Your task is to copy every line of the entries that contains "Remove".
Start of Entries provided
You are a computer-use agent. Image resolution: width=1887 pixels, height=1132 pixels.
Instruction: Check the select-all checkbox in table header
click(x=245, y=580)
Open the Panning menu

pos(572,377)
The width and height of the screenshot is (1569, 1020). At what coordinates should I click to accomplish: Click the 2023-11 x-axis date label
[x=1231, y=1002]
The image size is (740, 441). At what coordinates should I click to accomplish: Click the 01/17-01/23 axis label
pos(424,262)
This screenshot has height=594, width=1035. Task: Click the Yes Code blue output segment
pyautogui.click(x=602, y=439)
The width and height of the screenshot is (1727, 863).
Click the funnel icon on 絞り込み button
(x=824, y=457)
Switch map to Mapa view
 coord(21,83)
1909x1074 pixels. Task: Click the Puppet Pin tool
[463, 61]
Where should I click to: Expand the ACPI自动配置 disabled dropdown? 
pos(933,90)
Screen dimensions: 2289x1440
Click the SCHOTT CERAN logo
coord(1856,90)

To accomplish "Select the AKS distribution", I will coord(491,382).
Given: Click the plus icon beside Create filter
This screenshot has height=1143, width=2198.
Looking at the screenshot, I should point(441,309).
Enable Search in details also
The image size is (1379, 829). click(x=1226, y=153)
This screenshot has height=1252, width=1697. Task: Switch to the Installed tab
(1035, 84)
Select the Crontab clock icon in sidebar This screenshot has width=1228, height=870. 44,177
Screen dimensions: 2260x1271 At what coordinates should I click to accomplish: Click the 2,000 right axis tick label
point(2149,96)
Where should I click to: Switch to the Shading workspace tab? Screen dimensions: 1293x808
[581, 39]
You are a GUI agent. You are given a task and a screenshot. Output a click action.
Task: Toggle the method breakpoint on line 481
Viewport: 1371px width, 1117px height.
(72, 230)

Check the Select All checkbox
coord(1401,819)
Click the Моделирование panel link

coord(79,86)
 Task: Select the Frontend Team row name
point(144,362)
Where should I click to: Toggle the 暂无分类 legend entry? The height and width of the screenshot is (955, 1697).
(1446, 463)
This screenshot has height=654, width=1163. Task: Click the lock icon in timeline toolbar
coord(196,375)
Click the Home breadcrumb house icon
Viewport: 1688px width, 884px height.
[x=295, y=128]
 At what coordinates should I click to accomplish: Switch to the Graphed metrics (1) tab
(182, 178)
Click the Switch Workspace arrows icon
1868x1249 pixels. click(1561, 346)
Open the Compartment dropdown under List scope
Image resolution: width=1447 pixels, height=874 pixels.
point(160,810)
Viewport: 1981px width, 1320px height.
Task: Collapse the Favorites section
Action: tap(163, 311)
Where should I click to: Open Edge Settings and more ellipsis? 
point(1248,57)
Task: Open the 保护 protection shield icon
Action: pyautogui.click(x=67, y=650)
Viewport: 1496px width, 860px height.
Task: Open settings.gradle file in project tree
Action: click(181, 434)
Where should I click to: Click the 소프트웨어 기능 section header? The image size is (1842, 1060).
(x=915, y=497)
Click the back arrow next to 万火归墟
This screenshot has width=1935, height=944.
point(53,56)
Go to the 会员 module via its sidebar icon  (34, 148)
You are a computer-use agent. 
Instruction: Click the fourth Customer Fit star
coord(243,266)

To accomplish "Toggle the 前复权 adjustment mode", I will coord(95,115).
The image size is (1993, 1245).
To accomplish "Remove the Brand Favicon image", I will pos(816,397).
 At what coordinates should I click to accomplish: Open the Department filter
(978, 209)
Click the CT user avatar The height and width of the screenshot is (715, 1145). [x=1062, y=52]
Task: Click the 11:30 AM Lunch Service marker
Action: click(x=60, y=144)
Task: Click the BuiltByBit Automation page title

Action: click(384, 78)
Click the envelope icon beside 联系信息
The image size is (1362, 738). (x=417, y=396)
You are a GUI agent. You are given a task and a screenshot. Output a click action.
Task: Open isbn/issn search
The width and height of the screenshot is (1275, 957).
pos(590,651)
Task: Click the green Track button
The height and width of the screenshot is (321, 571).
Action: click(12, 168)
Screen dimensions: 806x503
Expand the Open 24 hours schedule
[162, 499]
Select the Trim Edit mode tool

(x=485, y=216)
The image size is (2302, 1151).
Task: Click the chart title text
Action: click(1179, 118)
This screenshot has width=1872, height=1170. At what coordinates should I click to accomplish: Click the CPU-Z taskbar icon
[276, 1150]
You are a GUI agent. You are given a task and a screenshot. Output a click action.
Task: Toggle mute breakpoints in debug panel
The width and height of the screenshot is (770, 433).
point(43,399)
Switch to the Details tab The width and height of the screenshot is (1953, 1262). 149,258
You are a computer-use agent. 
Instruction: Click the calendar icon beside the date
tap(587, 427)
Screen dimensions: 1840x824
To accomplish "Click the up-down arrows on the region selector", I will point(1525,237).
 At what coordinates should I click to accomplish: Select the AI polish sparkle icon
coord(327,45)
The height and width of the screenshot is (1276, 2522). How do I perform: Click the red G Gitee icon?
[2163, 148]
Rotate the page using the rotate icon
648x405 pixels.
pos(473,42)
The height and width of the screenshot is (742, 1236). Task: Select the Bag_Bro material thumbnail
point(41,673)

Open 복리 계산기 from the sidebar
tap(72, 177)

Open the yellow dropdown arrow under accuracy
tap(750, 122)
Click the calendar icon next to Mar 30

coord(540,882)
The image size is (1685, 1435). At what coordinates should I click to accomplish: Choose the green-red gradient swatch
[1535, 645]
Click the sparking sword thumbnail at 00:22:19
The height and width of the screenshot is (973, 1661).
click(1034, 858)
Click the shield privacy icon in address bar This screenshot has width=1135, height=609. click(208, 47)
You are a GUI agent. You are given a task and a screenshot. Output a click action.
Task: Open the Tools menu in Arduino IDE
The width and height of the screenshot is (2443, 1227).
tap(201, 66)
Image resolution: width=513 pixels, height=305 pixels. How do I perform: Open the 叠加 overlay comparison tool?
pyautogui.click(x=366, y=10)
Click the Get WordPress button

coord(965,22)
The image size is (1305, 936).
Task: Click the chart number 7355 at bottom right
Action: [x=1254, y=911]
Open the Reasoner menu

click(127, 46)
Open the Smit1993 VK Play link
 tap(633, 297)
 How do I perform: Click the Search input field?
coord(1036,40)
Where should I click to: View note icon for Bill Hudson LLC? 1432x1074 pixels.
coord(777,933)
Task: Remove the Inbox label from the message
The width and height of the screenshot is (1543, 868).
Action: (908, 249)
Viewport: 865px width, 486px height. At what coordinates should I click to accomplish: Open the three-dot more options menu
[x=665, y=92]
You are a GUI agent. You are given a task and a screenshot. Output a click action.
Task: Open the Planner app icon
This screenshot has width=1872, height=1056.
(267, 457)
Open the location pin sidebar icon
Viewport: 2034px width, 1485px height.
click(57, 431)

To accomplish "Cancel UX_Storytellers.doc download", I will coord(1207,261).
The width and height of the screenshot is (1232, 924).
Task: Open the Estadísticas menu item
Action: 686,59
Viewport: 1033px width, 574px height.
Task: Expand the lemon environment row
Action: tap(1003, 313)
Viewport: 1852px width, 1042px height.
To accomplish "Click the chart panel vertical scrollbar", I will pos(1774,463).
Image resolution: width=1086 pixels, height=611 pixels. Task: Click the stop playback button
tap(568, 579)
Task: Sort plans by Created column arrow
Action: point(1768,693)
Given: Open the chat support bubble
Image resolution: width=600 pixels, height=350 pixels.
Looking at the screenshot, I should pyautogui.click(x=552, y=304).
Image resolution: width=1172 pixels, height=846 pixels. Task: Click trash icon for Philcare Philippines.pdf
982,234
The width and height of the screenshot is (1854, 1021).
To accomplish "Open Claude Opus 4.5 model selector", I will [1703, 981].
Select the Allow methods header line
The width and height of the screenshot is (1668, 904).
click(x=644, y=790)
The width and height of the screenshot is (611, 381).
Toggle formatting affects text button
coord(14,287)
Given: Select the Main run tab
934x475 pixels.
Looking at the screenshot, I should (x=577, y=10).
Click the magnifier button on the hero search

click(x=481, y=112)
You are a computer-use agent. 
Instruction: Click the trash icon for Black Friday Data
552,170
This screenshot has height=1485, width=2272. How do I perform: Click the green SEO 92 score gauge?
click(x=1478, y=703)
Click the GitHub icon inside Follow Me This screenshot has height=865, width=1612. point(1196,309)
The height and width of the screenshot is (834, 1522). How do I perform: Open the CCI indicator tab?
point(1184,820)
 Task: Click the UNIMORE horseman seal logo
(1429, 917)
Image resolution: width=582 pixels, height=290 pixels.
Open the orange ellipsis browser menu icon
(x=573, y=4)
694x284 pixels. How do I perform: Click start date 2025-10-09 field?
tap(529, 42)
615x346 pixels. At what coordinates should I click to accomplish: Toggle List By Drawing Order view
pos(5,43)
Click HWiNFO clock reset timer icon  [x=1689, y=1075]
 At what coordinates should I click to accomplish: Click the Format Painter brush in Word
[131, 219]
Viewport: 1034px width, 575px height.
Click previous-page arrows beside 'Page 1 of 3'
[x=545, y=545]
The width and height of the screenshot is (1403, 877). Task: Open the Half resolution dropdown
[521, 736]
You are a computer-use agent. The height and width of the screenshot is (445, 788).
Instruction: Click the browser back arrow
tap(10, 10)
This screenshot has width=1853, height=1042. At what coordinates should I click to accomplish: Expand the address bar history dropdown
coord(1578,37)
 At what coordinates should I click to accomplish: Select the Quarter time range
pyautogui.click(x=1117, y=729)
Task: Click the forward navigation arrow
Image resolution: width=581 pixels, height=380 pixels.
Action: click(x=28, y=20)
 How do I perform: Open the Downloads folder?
End of Entries provided
◆ Result for this exercise:
To accomplish "Remove the Brand Favicon image", I will pos(816,397).
Task: Remove the Inbox label from the message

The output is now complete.